§ **Records to use**:
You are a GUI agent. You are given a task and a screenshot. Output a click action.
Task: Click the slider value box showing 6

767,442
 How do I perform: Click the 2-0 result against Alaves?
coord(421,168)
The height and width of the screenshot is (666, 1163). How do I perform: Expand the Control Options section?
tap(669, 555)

--

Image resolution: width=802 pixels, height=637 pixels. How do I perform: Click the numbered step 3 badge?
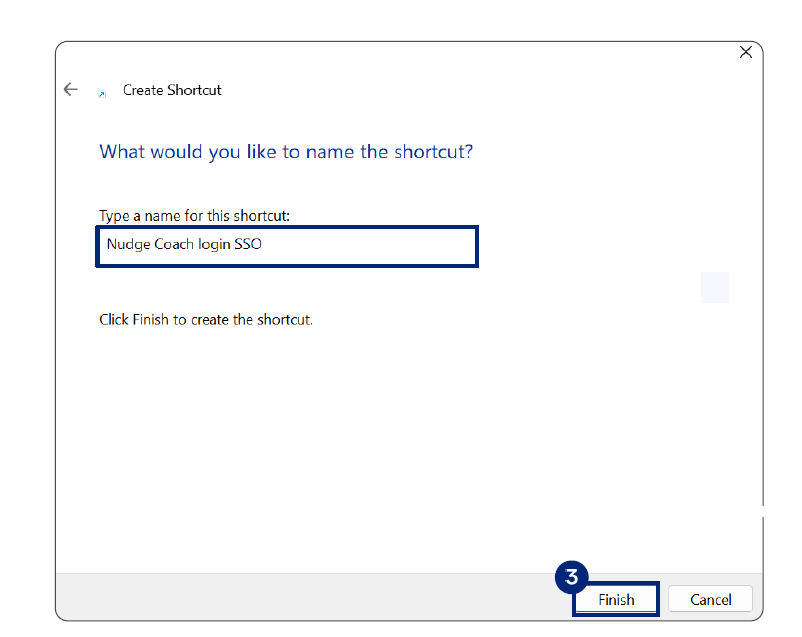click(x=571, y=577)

---

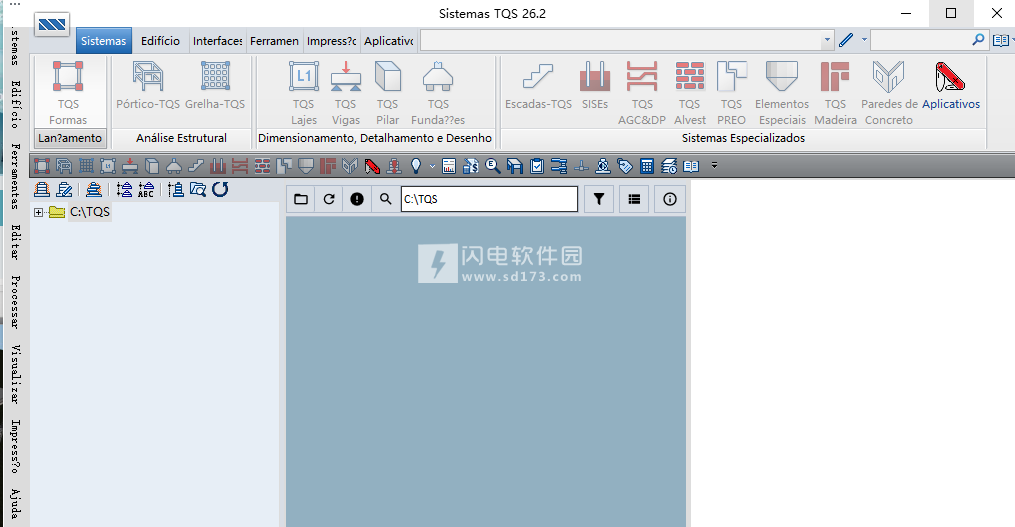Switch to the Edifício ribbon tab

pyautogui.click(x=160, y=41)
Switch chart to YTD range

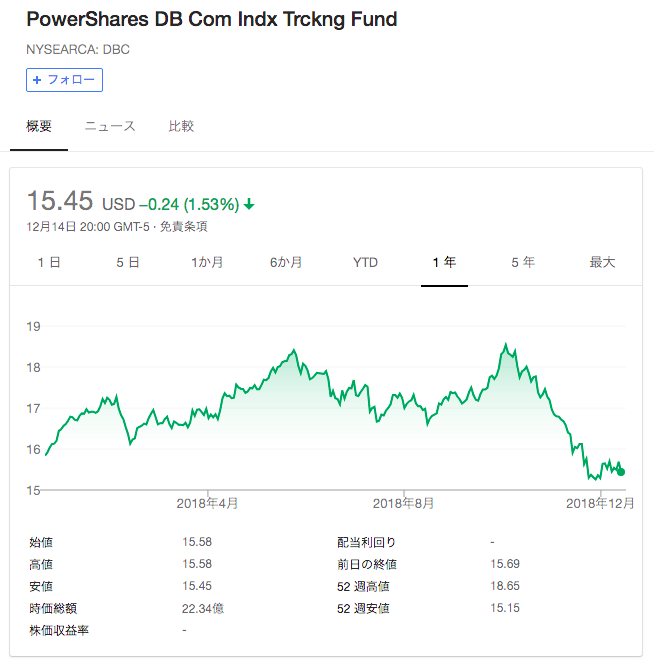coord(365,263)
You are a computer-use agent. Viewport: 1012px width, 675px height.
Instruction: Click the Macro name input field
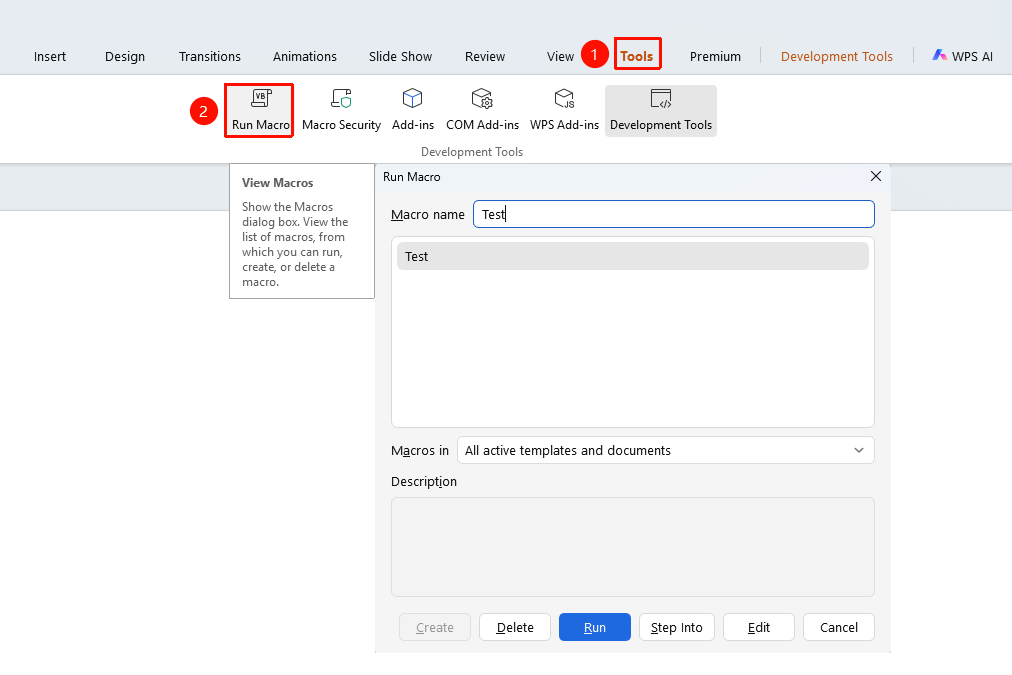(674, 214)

§ **Problem description**: Only lines holding the word "agent" are wanted; list them all from the material.

§ **Exercise answer**:
You are a GUI agent. You are given a task and a screenshot. Output a click action.
You are a computer-use agent. Viewport: 1012px width, 675px height.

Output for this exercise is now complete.